With its decision of 4th February 2011, the Grand Senate of the French Court of Cassation gave its opinion regarding the power of attorney for the implementation of a Proof of Debt in French insolvency proceedings (Cour de cassation, Assemblée plénière, 09-14619, Arrêt n°588 P+B+R+I, SARL Martine bois et derives, Juris Data N° 2011-001033). In the case that had to be decided the question arose if a bank as pool leader must produce a power of attorney when filing a Proof of Debt for each member of the pool and if yes, until when such a power of attorney must be issued. The Grand Senate pointed to the fact that the filing of a Proof of Debt corresponds in its function to a legal enforcement of a claim, and thus any person filing claims for third parties – without being an attorney-at-law – must specifically be authorized for it in written form. This authorization has to be issued before the end of the deadline for the filing of a claim applicable in French law. The proof of authorization – and here lies the welcome and relevant development for the practice of the jurisdiction of the French Court of Cassation – , however, can be demonstrated until the day of oral decision of the court.

For the first time French Constitution Council decides on the constitutionality of a provision in insolvency law

The French Constitution Council has for the first time in a decision of 11th February 2011 (N°2010-101 QPC) ruled on the conformity of an insolvency law provision with the French Constitution, since on 1st March 2010 the possibility to have examined the reconcilability of a provision in French law with the constitution of 1958 in pending proceedings within the scope of a judicial review has been introduced.  It was realized that section L.243-5 of the French Social Code which limits the automatic release from interest on arrears and of interest for default in an insolvency to LLP's, contradicts the constitutionally protected principle of equal treatment. Said section must therefore also be applied in cases with lawyers who are not member of a LLP or equivalent. In other words, an attorney at law exercicing in private practice to whom in France insolvency law is applicable since 2006, must profit from the automatic release from interest on arrears and of interest for default with regard to social contributions.

Ordinance concerning the application of the Sauvegarde financière accélérée came into force

The ordinance concerning the application of the new accelerated Sauvegarde proceedings for financial restructurings that entered into force on 1st March 2010, was passed on 3rd March and published on 4th March in the Journal officiel of the French Republic (Décret no 2011-236 du 3 mars 2011 pris pour l’application des articles 57 et 58 de la loi no 2010-1249 du 22 octobre 2010 de regulation bancaire et financière).
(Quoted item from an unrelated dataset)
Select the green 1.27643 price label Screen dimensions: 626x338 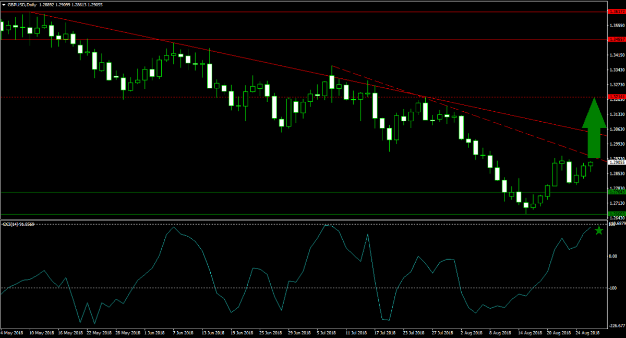[x=616, y=192]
Thus, nothing stands in the way of its first application whereas the personal scope the of application (companies with less than 150 employees or with a turnover of more than 20 billion €) naturally limits the number of possible sauvegarde financière accélérée proceedings (cp. our Update France of 24.1.2011). A reduction of these criteria is currently discussed in order to open proceedings to a larger circle of companies.